▶ _EXTRACT TO READ_:
● ● ● ●

I don't know if this is a stupid question, but what is culling?


----------



## Zoidburg (Mar 8, 2016)

TheRadLion said:


> I don't know if this is a stupid question, but what is culling?


Removing the lesser desired shrimp from the colony. Some people set up cull tanks and if anything shows up in the cull tank that they'd like to add back to the colony, then they can. 

Other people might put the culls into a community fish tank.

Alternatively, they can be sold to other shrimp keepers or taken to the local LFS.


----------



## TheRadLion (Oct 22, 2018)

Sweet thanks.


----------



## Plutology (Nov 25, 2018)

In my experience with red cherries and blue dreams/electric blue’s is that they will most likely produce a brownish color unless they breed and a new color is produced and then separated from the rest.


----------



## Zoidburg (Mar 8, 2016)

Someone just shared some Fire Red x Blue Dreams elsewhere and the shrimp are also red and blue! Look a bit different than the Bloody Mary x Blue Dreams... but then again, the BMxBD shrimp, I didn't get to see more of the colony... the person only showed one of them.

So with culling/selective breeding, you could certainly get some interesting looking shrimp! Some may still be less desirable so you'd want to determine what you want out of what you are trying to create and work towards that goal.


----------



## FishRFriendz (Dec 21, 2016)

My RCS cull pond has blue dream culls that snuck in from their cull pond and the result is brown/green. Not a nice shade of green either.


----------



## Zoidburg (Mar 8, 2016)

FishRFriendz said:


> My RCS cull pond has blue dream culls that snuck in from their cull pond and the result is brown/green. Not a nice shade of green either.


I've heard it's best to start out with high grade colors if you want to mix them.


----------



## Rubiks_Coop (Oct 1, 2010)

The only shrimp I've seen that actually end up looking decent and actually cool, are the skrittle tank from LRB that he sells from time to time. Otherwise they usually just revert to the brown/green like the wild types.


----------



## TheRadLion (Oct 22, 2018)

Okay, thanks for all the replies. I don't think I'm going to be mixing them, judging from what I've heard.


----------



## Steemax (Oct 22, 2018)

My blue velvet came prego from the LFS... one of the babies managed to survive my Minnow's, and Gourami and came out pitch black. Looks pretty cool and i'm not sure what it had bred with. Here's a pic.

● ● ● ●

▶ _DATA_:
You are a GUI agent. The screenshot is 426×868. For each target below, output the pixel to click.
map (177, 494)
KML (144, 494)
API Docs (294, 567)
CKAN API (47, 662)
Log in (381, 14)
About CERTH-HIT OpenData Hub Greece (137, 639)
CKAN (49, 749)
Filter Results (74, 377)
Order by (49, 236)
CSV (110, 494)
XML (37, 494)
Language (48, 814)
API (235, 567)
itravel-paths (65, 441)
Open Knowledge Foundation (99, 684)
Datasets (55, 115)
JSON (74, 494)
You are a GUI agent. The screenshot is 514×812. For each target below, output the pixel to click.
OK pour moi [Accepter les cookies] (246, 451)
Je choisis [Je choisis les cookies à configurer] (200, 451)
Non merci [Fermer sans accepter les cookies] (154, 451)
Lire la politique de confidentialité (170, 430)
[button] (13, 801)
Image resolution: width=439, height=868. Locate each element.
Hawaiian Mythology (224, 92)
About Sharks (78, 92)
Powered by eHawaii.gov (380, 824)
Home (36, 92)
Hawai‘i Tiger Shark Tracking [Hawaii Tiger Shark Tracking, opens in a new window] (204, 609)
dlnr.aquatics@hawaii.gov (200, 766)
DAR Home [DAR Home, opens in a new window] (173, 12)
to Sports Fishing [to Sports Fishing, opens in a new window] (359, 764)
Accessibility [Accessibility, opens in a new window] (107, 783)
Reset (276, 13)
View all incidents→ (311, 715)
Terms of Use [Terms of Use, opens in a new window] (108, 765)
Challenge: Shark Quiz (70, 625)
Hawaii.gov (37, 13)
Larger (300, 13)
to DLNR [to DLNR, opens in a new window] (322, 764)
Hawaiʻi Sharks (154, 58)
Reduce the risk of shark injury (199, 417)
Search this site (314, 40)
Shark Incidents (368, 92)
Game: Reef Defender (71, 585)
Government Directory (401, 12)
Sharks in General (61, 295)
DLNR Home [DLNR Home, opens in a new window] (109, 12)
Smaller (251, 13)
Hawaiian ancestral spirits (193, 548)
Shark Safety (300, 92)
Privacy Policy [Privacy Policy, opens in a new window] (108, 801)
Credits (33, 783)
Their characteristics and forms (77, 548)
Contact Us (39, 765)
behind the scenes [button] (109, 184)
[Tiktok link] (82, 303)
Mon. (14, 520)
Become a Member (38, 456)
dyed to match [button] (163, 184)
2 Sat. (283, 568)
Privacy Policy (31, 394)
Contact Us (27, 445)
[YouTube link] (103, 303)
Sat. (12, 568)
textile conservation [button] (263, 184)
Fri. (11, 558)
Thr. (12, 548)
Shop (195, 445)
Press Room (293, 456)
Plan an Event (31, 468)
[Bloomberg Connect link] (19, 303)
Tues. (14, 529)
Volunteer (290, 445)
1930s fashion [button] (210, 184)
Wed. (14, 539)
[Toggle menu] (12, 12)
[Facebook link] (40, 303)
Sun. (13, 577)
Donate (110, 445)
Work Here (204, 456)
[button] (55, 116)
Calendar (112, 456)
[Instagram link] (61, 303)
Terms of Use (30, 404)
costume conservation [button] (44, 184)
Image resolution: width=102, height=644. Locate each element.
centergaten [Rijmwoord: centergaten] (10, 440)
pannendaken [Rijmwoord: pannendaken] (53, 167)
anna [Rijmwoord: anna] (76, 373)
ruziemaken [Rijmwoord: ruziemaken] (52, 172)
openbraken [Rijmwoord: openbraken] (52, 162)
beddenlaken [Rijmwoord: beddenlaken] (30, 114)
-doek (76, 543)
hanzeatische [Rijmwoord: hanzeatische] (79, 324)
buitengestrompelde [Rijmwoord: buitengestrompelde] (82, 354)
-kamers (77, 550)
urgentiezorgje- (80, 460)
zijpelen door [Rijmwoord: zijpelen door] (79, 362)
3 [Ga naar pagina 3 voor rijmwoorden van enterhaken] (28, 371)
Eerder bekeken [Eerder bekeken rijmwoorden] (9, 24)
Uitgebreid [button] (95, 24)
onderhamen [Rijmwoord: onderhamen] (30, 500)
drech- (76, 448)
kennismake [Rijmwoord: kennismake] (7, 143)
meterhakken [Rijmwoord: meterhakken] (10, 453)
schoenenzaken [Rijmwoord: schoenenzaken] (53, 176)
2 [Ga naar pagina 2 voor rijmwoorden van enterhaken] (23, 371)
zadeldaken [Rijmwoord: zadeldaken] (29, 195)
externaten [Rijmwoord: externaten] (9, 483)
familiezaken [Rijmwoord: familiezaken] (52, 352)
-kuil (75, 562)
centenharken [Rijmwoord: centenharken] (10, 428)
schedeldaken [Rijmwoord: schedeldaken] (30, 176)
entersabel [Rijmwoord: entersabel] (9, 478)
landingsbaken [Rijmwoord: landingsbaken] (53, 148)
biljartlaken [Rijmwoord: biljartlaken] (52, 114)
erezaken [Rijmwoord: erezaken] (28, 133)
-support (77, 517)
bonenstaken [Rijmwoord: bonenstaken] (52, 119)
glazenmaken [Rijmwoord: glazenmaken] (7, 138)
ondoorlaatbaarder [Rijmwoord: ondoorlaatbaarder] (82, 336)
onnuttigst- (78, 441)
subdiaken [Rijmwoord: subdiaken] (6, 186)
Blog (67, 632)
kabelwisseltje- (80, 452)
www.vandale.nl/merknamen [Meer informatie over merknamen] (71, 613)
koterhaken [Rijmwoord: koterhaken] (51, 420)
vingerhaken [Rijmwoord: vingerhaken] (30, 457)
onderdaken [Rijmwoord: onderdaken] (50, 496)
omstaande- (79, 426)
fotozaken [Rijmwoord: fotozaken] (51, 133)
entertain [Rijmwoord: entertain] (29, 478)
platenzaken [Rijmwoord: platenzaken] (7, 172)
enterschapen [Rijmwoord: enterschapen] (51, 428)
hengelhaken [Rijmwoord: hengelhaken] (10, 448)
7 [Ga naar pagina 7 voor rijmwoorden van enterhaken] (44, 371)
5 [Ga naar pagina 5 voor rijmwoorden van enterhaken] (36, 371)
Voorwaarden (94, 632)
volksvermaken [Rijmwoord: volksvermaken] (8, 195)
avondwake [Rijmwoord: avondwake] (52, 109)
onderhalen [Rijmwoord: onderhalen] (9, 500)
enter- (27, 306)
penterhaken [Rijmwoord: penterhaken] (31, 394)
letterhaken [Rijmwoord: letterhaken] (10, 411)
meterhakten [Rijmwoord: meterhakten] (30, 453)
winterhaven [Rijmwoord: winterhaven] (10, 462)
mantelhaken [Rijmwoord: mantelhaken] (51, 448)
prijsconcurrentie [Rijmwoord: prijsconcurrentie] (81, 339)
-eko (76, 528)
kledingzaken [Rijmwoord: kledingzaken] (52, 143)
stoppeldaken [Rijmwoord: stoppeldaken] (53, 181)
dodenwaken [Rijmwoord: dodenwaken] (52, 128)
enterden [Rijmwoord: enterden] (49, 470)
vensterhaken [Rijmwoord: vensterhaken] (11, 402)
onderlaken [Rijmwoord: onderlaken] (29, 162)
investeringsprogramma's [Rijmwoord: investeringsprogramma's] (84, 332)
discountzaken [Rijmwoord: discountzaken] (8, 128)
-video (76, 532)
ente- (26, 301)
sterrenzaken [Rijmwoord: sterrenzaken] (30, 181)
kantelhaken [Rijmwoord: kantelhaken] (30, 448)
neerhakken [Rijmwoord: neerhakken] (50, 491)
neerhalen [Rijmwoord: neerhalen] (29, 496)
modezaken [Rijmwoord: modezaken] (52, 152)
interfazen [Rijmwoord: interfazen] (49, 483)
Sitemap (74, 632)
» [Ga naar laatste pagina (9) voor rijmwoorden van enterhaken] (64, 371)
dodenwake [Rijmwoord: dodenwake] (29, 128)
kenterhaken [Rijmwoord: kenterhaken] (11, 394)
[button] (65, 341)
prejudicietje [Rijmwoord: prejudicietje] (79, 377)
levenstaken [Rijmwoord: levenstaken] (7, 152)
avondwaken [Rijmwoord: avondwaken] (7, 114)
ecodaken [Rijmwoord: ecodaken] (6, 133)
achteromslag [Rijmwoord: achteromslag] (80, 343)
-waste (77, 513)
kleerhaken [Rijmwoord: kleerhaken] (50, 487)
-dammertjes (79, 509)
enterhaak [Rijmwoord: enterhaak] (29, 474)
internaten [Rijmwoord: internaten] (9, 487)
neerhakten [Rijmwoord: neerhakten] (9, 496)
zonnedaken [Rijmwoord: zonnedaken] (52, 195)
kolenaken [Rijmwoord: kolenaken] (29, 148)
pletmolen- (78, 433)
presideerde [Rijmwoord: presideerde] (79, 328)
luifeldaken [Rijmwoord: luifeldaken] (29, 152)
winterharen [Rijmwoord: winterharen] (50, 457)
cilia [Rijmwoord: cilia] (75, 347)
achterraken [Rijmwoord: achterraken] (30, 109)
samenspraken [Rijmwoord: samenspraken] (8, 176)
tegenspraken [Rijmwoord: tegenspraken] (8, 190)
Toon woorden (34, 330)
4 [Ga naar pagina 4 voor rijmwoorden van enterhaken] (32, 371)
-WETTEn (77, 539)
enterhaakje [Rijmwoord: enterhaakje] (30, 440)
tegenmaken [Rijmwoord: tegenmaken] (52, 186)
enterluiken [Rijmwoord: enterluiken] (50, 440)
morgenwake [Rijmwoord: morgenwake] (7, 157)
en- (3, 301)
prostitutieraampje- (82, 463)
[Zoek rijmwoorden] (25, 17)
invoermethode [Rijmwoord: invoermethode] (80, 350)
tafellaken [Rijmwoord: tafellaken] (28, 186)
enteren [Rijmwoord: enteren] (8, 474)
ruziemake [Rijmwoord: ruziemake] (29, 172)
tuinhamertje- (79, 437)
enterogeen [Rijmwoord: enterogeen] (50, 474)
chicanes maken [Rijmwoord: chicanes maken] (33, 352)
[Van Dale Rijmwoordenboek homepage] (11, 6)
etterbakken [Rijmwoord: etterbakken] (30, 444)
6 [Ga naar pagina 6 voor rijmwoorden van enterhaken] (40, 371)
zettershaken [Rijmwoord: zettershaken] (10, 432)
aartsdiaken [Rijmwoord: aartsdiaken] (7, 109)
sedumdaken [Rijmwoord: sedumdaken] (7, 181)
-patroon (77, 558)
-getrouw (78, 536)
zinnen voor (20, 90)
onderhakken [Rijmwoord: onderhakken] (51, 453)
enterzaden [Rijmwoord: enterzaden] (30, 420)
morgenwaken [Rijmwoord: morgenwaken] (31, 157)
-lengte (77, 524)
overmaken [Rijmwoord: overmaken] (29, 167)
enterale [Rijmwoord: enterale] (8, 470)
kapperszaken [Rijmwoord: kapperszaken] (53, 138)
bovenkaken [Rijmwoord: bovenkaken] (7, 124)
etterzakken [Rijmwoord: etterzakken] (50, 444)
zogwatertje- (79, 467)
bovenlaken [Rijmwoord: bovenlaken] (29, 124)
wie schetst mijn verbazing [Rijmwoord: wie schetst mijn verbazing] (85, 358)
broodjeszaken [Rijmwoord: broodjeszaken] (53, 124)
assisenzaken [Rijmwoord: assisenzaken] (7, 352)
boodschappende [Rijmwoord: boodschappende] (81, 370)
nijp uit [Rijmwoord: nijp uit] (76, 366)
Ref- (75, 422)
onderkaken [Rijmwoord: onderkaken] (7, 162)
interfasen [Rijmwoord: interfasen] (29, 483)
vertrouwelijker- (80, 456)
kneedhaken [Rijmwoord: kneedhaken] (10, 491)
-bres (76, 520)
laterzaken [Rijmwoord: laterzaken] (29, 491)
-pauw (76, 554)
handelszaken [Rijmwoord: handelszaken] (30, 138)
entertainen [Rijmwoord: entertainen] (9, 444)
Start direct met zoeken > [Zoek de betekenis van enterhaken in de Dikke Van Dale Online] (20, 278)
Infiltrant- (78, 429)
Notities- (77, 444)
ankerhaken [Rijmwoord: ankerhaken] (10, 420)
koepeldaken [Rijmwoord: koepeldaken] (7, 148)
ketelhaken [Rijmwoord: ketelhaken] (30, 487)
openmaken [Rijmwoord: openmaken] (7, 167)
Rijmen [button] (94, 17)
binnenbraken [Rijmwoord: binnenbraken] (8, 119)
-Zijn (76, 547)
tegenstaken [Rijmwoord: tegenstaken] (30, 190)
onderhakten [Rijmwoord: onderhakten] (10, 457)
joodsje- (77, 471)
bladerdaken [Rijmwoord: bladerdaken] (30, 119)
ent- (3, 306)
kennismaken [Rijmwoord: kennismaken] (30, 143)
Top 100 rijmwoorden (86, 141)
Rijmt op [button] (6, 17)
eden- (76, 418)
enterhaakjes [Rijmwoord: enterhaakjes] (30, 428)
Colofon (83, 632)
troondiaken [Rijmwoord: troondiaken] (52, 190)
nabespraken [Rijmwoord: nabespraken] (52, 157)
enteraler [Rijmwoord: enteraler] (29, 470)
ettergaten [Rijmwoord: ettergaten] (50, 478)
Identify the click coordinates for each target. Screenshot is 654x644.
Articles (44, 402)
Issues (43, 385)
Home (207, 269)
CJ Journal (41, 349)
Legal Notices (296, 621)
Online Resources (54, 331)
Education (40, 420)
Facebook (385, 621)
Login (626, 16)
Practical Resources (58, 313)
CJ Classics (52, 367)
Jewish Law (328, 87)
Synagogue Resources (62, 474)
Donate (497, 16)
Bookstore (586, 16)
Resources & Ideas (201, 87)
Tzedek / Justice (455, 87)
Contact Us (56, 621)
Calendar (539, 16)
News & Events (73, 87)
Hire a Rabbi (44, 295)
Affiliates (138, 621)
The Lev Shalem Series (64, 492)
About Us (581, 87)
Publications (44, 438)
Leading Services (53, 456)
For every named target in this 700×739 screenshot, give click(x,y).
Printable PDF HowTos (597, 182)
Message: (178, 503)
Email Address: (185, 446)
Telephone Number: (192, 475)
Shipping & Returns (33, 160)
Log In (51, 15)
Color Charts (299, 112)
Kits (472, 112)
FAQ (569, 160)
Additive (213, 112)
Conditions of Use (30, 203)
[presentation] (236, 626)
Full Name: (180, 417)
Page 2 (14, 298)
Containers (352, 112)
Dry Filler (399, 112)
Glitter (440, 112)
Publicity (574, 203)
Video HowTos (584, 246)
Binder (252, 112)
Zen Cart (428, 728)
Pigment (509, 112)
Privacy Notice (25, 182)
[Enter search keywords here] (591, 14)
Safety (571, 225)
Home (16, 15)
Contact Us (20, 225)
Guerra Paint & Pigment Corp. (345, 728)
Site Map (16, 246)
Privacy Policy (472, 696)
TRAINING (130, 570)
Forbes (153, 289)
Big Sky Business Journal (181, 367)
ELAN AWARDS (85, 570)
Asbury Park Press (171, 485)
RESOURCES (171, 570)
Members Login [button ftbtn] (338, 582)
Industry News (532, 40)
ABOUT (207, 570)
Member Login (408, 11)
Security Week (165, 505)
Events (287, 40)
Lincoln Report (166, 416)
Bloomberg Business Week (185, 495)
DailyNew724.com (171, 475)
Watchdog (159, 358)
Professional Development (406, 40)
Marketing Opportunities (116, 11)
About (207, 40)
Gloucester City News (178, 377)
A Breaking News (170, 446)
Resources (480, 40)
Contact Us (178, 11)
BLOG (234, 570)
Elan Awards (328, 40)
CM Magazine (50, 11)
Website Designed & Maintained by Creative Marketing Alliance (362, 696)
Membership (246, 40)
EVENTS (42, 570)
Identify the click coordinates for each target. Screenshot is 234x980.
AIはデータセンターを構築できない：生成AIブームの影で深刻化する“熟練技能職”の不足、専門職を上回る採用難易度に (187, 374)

● ● ● ●

▶ _TASK_:
Answer these about the shrimp forum thread:
(a) In Zoidburg's first reply, what does culling mean?
(b) In FishRFriendz's post, what was the result in the RCS cull pond after blue dream culls snuck in?
(c) In Steemax's post, what color did the surviving baby come out?
The material has no connection to the forum thread about shrimp.

▶ _OUTPUT OF THE TASK_:
(a) Removing the lesser desired shrimp from the colony.
(b) The result was brown/green, and not a nice shade of green.
(c) Pitch black.